For clothing retailers, online sales have been an ill fit. While apparel offers the largest sales value of e-commerce sectors, clothing sales via the Web remain at just 7 percent, a far cry from computer and book sales, which average 50 percent and 61 percent, respectively. To add to those stats, on average 25 percent of garments purchased online are returned, an additional 16 percent of clothes bought online fit poorly—and nearly 80 percent of those consumers will develop a case of buyer beware and not purchase a second time.
Enter Estonia startup Fits.me, which fashioned a virtual fitting room so savvy Web shoppers can try on clothes online—therefore reducing return rates and boosting retailer profits. The design project took shape after a €1.3 million second-round funding spearheaded by the Estonian Development Fund and three years of research from the likes of Tartu University, Tallinn Technical University and Human Solutions GmbH to complete the first prototype.
A virtual mannequin is created after a customer enters his measurements. (Source: Fits.me)
Fits.me's Virtual Fitting Room is designed to reassure consumers that, basically, clothes purchased online will fit properly. To do this, the consumer inputs his measurements, and robotic mannequins go through numerous body shapes to find the physical form that best bears resemblance to the consumer's body type. Images of different clothing sizes on the mannequin are then provided to find the best fit.
The clothes fitting-simulation model was dubbed one of CNBC's top 20 breakout brands for 2011, and retailers like Otto, Soul Revolver and Hawes & Curtis have rolled out the Virtual Fitting Room model, with the latter company showing a 57 percent increase in the conversion rate of those who've used the prototype compared with those who opted for the retailer's traditional style/size guide, says Fits.me.
German retailer Quelle noted a 28 percent decrease in returns from customers who utilized the Fits.me model against those who did not, according to an article by Internet Retailer. Fitting for a company with a CEO (entrepreneur and co-founder Heikki Haldre) who stated the “Fits.me Virtual Fitting Room is the disruptive technology that will enable online apparel retailers to successfully compete with traditional brick-and-mortar clothing shops.”
The Fits.me virtual fitting room lets customers see how different size clothing will fit. (Source: Fits.me)

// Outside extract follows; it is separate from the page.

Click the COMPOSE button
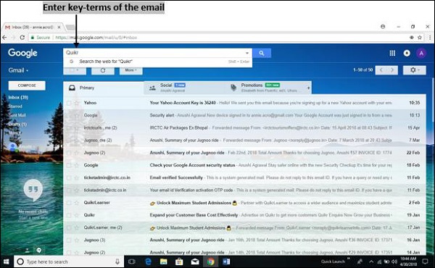 27,85
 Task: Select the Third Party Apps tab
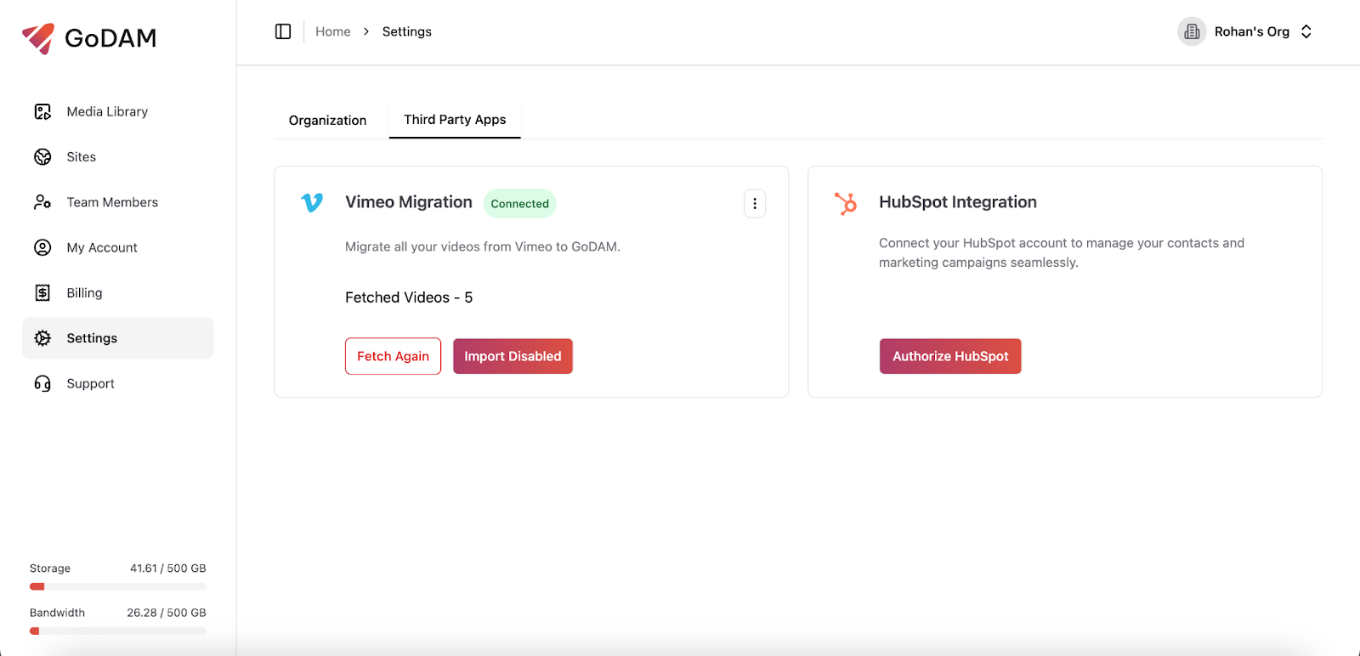tap(455, 120)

Initial concept versions of printing 3D models of a consumer's physical form were tossed around and ultimately abandoned as the switch to robotics was made, according to an article by Fast Company Magazine. Fits.me currently has a male model virtual mannequin, but will deploy a female counterpart in the near future; a Fits.me virtual fitting iPhone and iPhone application is also in the works.